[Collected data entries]
· · · · · · ·
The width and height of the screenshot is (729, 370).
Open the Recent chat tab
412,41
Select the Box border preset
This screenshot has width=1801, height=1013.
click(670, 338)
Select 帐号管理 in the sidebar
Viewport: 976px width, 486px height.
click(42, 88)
· · · · · · ·
# TASK PROMPT
All of the data needs to be reproduced exactly, with no line missing.

# RESPONSE
The width and height of the screenshot is (729, 370).
Open the Recent chat tab
412,41
Select the Box border preset
This screenshot has width=1801, height=1013.
click(670, 338)
Select 帐号管理 in the sidebar
Viewport: 976px width, 486px height.
click(42, 88)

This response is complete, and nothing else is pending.